The additive inverse of a number is what you add to a number to create the sum of zero. So in other words, the additive inverse of x is another number, y, as long as the sum of x + y equals zero. The additive inverse of x is equal and opposite in sign to it (so, y = -x or vice versa). For example, the additive inverse of the positive number 5 is -5. That's because their sum, or 5 + (-5) = 0.

What about the additive inverse of a negative number? Using the same approach, if x is a negative number, then its additive inverse is equal and opposite in sign to it. This means that the additive inverse of a negative number is positive. For instance, if x equals -12, then its additive inverse is y = 12. We can verify that the sum of x + y equals zero, since when x = -12 and y = 12, we have -12 + 12 = 0.

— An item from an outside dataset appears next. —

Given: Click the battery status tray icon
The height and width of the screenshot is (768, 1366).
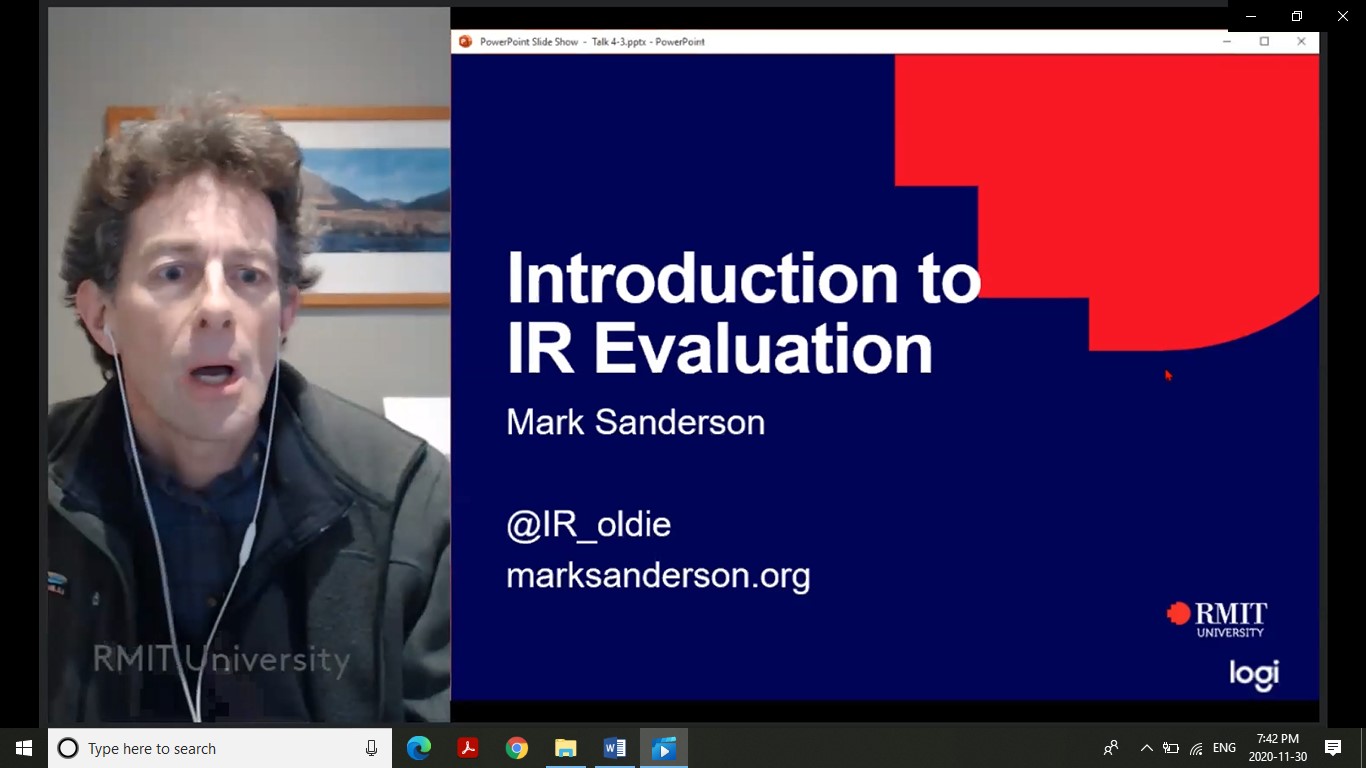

It should be noted that the additive inverse of 0 is 0. Zero is the only real number, which is equal to its own additive inverse. It is also the only number for which the equation x = -x is true.

Graphical Representation

We can also think of the additive inverse visually. Let's consider the real number line, which is usually drawn horizontally, with 0 near the middle, the negative numbers to its left, and the positive numbers on the right. Two numbers of opposite sign fall on either side of 0 on the number line at equal distance.

Once we place the point corresponding to a number x on the number line, we know that the additive inverse, or -x, will fall on the opposite side of the number line with respect to 0. In fact, the point 0 is the midpoint between x and its additive inverse -x. For example, when x = 5, its additive inverse is -5.

A number and its additive inverse are equidistant from the 0

It is clear to see that the point 0 is the midpoint of the segment between -5 and 5.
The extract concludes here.